◆ Problems to solve ◆
A: Print the passage of the behind-the-story essay that runs from "By this time, after" down to "go back further.", keeping every word and mark unchanged.
B: For each statement, answer yes or no to whether the behind-the-story essay supports it, and quote the words that decide it. (i) The earliest story in the collection was set in 1928. (ii) Diohaga is the Mohawk name for the river. (iii) Seth Pease's journals recount three survey trips.

◆ Page excerpt ◆
## begin

BTS: Skywoman and the Cayagaga

“Skywoman and the Cayagaga”—Behind the Story

By this time, after many years of researching and writing, I had eight stories in various stages of revision. Each story was set in a different era and I felt pretty good about them and the direction in which they were heading. I liked how the collection was coming together … except that I wasn’t happy about the earliest story being set in 1928. Cleveland was a lot older than nearly 100 years. And if one of my goals was to capture the full breadth of the city’s history, I needed to go back further.

While I knew I couldn’t/shouldn’t write a story couched in the Native American experience or from a Native American’s perspective, I studied the Native Americans of New York and Ohio because I did know I wanted to ground this story in a world where the original inhabitants so richly honored the land. (Interesting facts: the Haudenosaunee—comprised of Mohawks, Onondagas, Senecas, Cayugas, and Oneidas—is considered the oldest participatory democracy on the planet. And its constitution is said to have been a model for the American Constitution.) The Iroquois creation myth of Skywoman and her twin grandchildren helped capture a theme of dualities that I’d been threading through the entire collection. I researched the Cuyahoga River, learned of its various names: Cuyohaga is Seneca or Iroquois for “place of the jawbone,” while Diohaga (Delaware) and Cayagaga (Mohawk) both meant “crooked river.” (I chose Cayagaga for the title [over the modern Cuyahoga] so as to put us in a time when the river was not “ours”—you know, as much as anyone can own land or waterways.)  I studied the 1796 survey team led by Moses Cleaveland that first explored New Connecticut / Connecticut Western Reserve (as the region was then called). I read Seth Pease’s journals recounting his two survey trips (one with Cleaveland and one without); I mapped out the routes the survey teams took—this wasn’t easy as location names changed over time and Pease didn’t always consistently use the same spelling of, say, a town or river from mention to mention. (See below for my finger-scrawled marked-up maps attempting to track the surveying team’s second journey.) Pease’s journal, overall, was a great resource, though. It gave me some great add-on details: the fact that he saw an elephant, for one, and the use of tartar emetic, for another.

## end

(Records)

## begin

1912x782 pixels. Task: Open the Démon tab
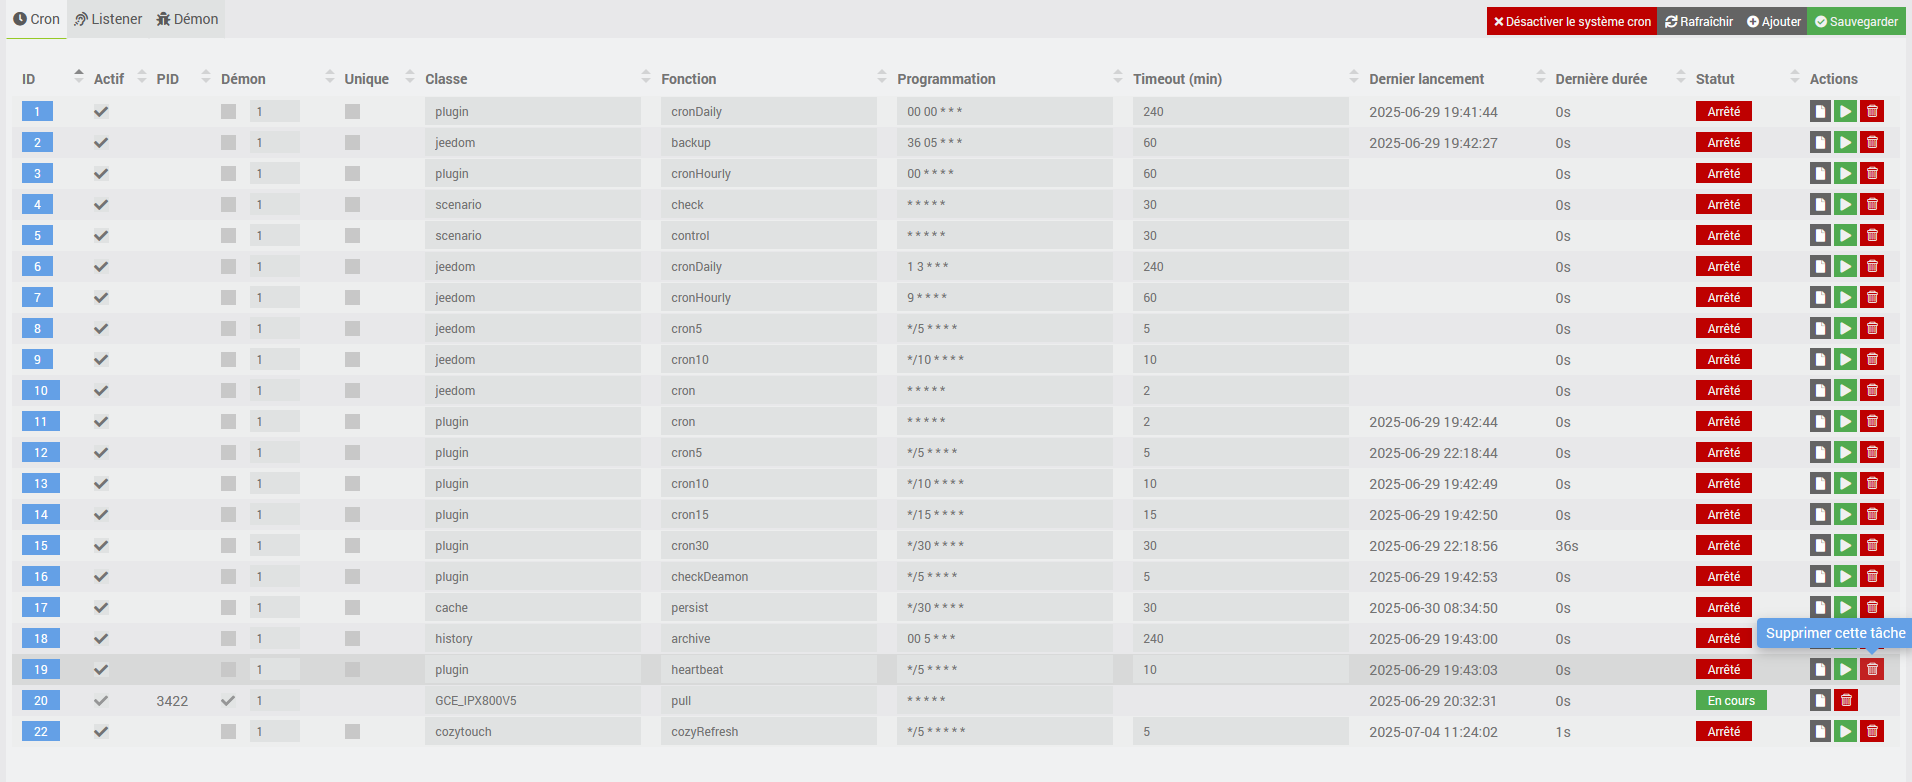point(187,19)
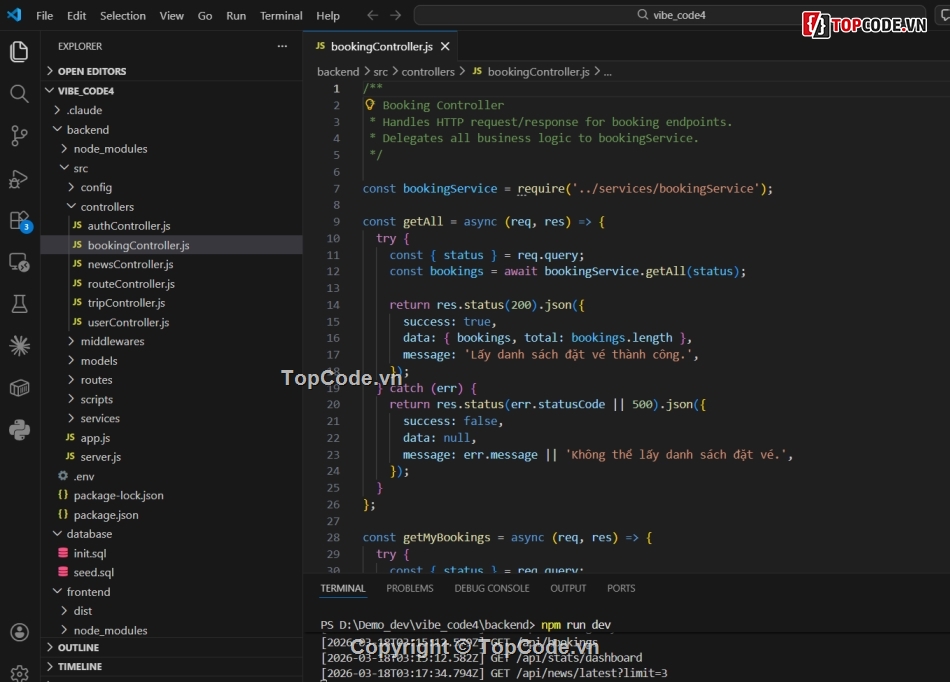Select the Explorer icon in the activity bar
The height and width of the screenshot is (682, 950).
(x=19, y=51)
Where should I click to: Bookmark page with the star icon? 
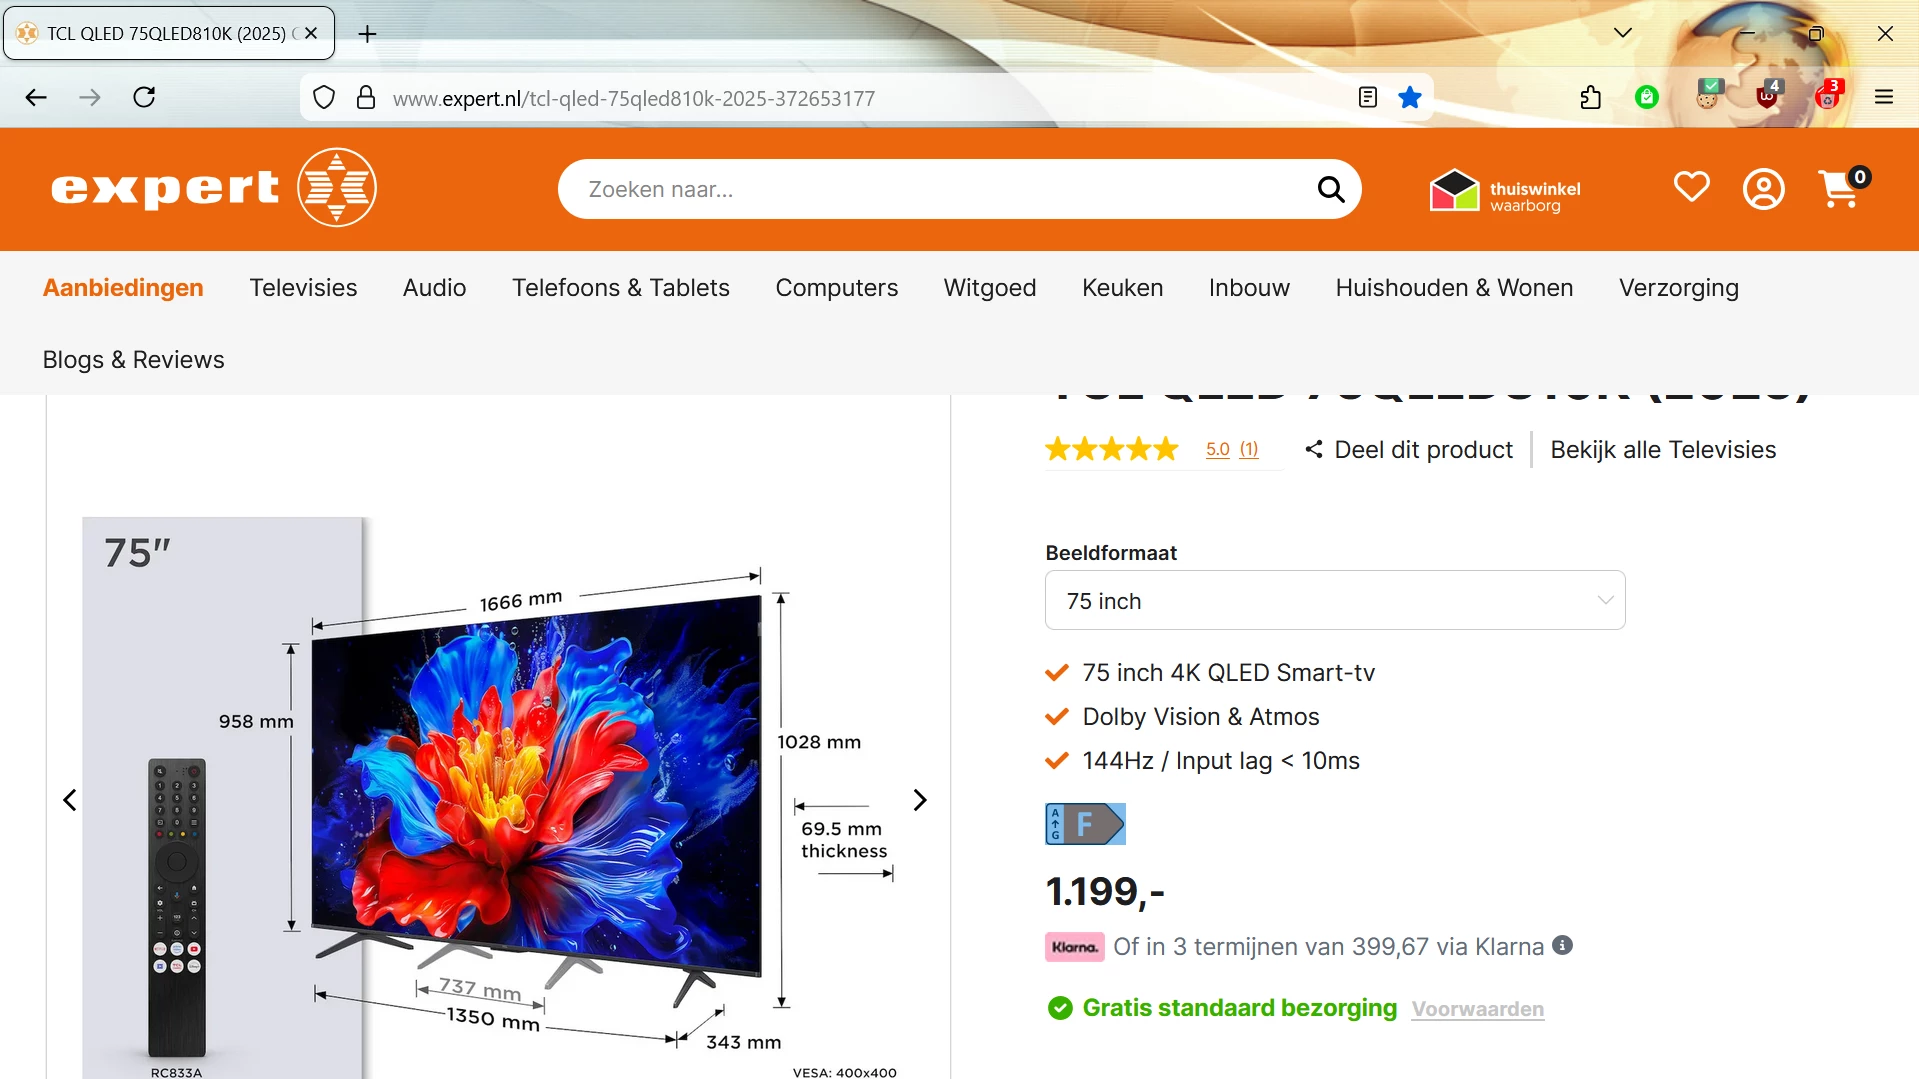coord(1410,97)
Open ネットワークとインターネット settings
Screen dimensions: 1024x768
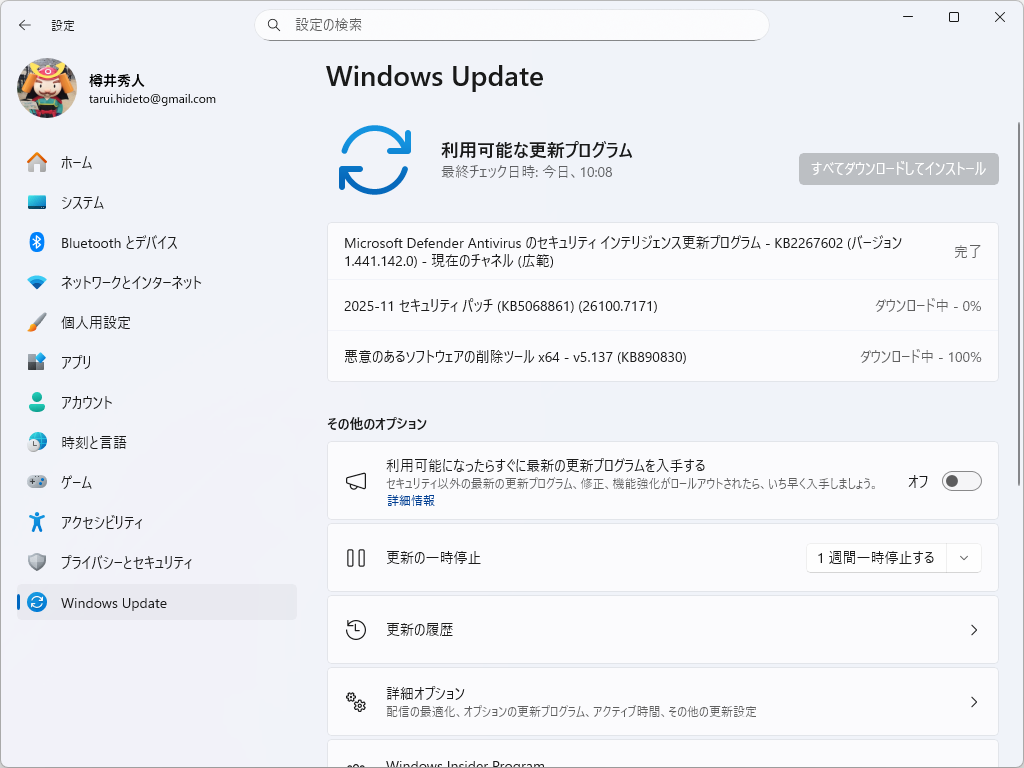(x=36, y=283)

## end

◆ Responses to the exercise ◆
A:
By this time, after many years of researching and writing, I had eight stories in various stages of revision. Each story was set in a different era and I felt pretty good about them and the direction in which they were heading. I liked how the collection was coming together … except that I wasn’t happy about the earliest story being set in 1928. Cleveland was a lot older than nearly 100 years. And if one of my goals was to capture the full breadth of the city’s history, I needed to go back further.

B:
(i) Yes: "I wasn’t happy about the earliest story being set in 1928"
(ii) No: "Diohaga (Delaware) and Cayagaga (Mohawk)"
(iii) No: "his two survey trips (one with Cleaveland and one without)"